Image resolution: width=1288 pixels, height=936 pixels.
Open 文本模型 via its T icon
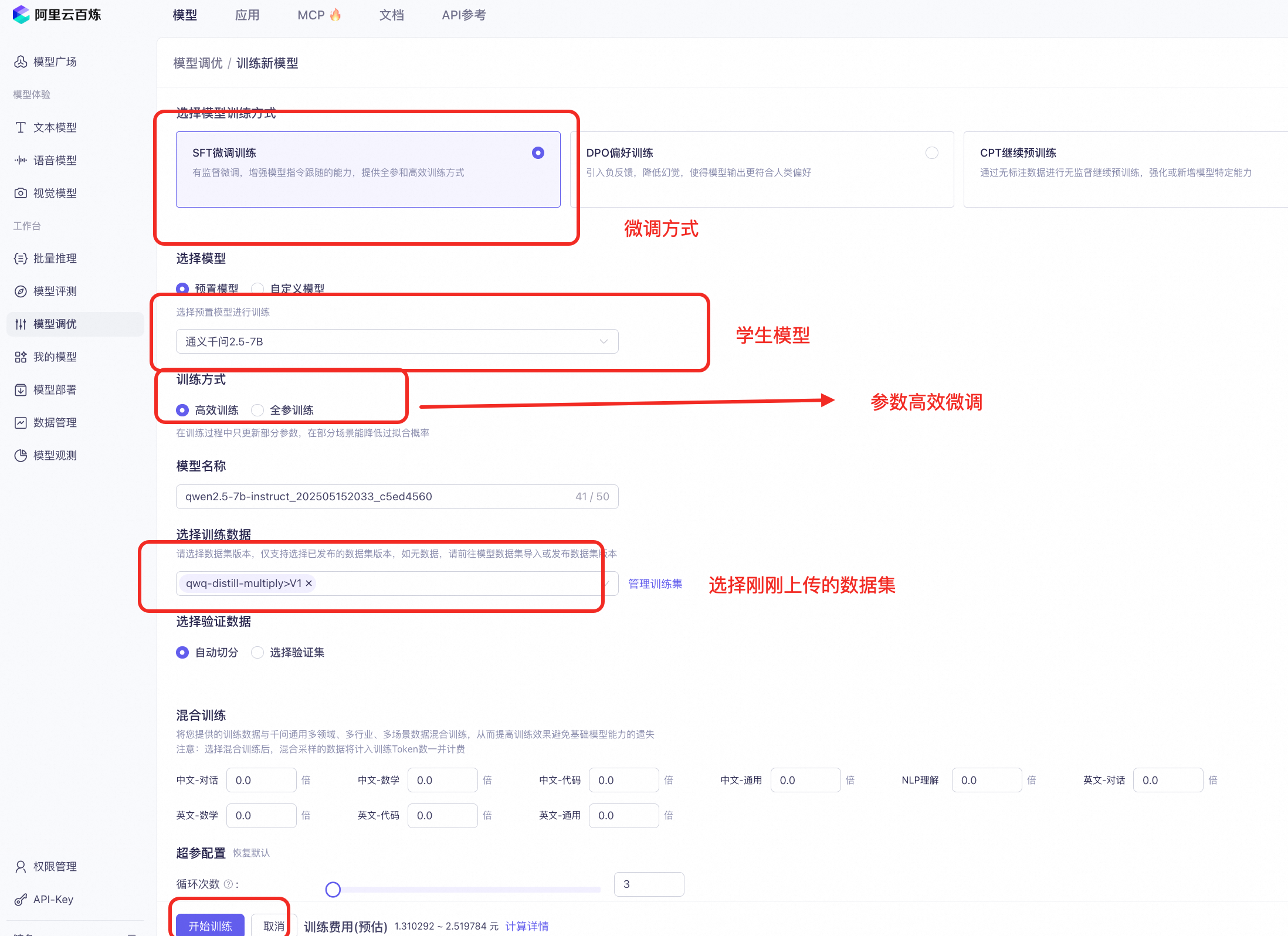(x=21, y=127)
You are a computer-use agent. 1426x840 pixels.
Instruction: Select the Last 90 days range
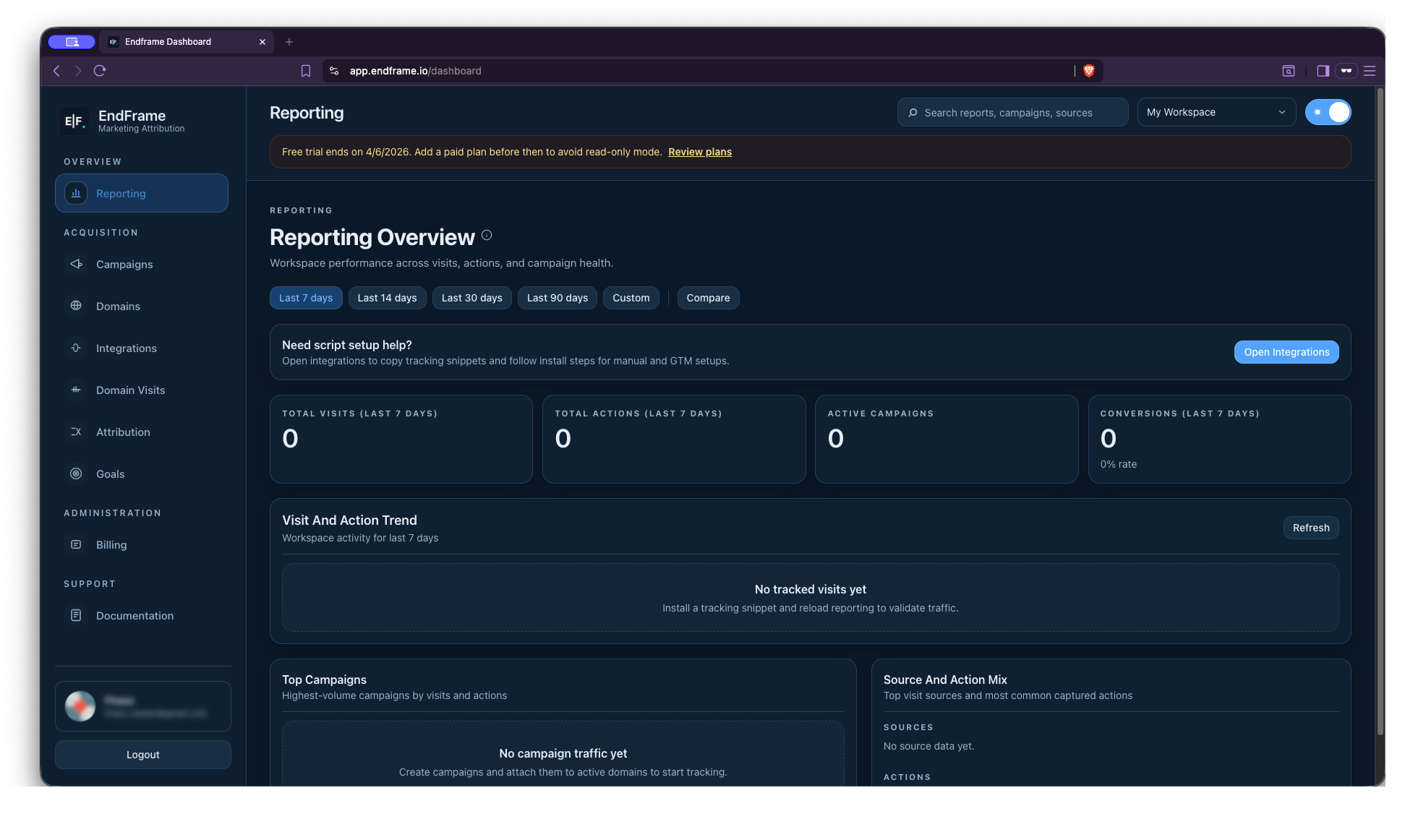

====================

# EXERCISE AIM
If a line in the records contains the word "pixels", copy it.

# WORKED SOLUTION
Image resolution: width=1288 pixels, height=936 pixels.
You are a computer-use agent. 1426x840 pixels.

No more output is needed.